Study: Electroanatomic mapping an effective and patient-friendly alternative to fluoroscopy

Researchers have successfully shown that utilization of electroanatomic mapping technology is just as effective and practical as traditional fluoroscopy in cardiac ablation procedures, according to results of a study published online in the Journal of Innovations in Cardiac Rhythm Management.

Electrophysiologic procedures such as radiofrequency ablation of cardiac arrhythmias have typically required fluoroscopy to ensure treatment effectiveness, exposing the patient to necessary but also potentially harmful levels of radiation.

But with the rise of new treatment technologies like electroanatomic mapping, the need for fluoroscopy—and the inherent risks it poses to patients—could soon become a thing of the past, said lead author Sandeep Gautam, MD, of the Missouri University School of Medicine, and colleagues.

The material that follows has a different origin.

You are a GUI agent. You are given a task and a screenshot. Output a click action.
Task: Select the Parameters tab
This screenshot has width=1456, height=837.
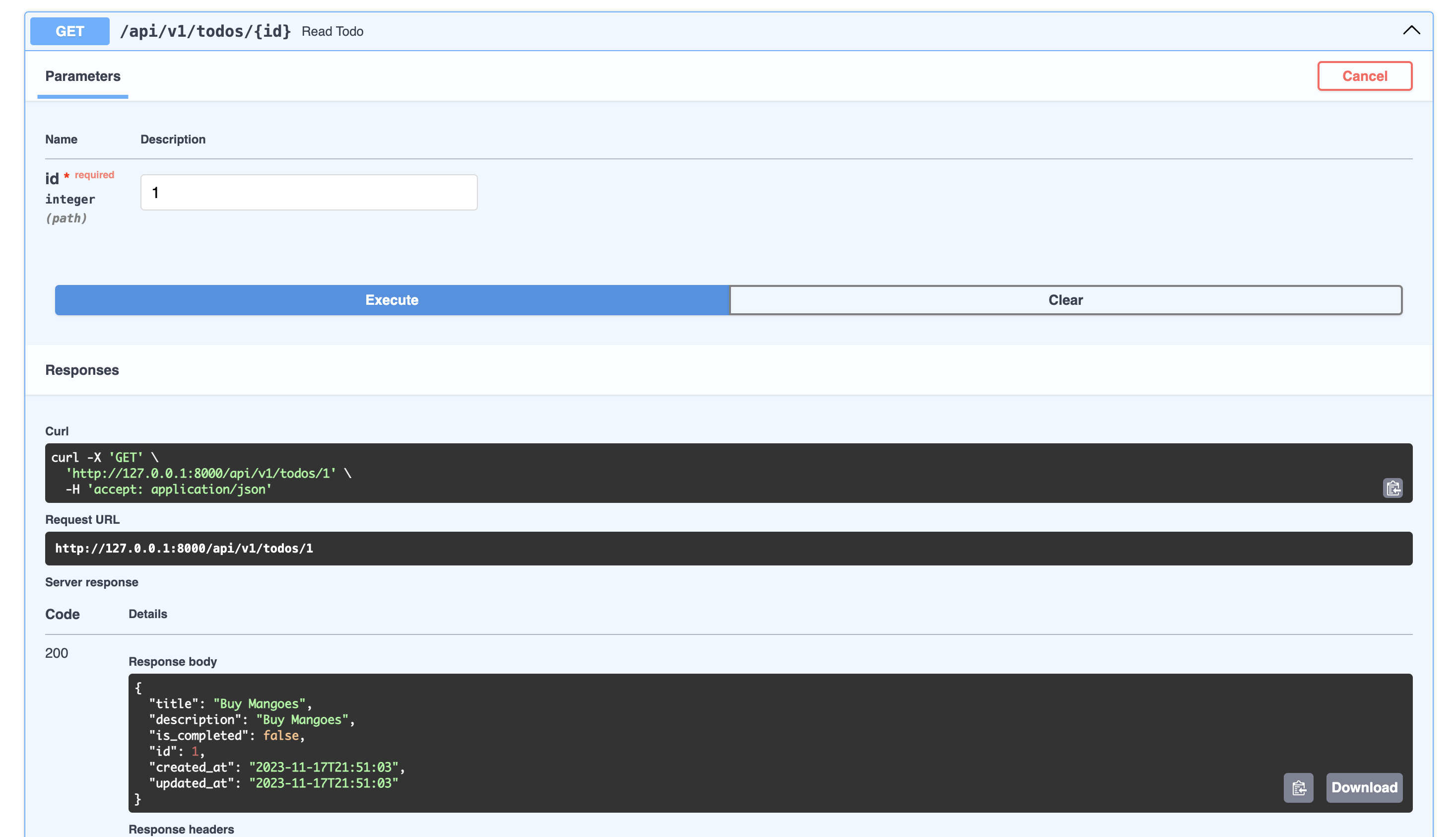click(83, 76)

“There have been some reports and case series of both simple and complex arrhythmias in adults being performed without fluoroscopy, mostly using a combination of three-dimensional [electroanatomic mapping] techniques, intracardiac echocardiogram, and remote magnetic navigation systems” they wrote. “However, use of fluoroless ablation remains extremely sporadic, most likely owing to concerns about procedural safety, efficacy, and efficiency.”

For the study, Gautam and his team compared 20 consecutive patients who underwent fluoroless ablation for atrial flutter with a prior series of 20 patients with standard flutter ablation, using CARTO 3 mapping software to position diagnostic and ablation catheters in the first group.

Their results showed both techniques were effective at successfully ablating atrial flutter and achieving bidirectional CTI block, though the group undergoing fluoroscopy received a mean duration and dosage of 6.3±3.3 min and 138±119 mGy, respectively. No difference was found in procedure duration, ablation duration, time to ablation start or time from catheter insertion to optimal placement between the two methods.

“Fluoroless ablation for right atrial CTI-dependent flutter is safe and practical, with obvious advantages of avoidance of radiation exposure to patients and staff,” the researchers concluded. “Further studies are warranted applying these principles to other arrhythmia substrates.”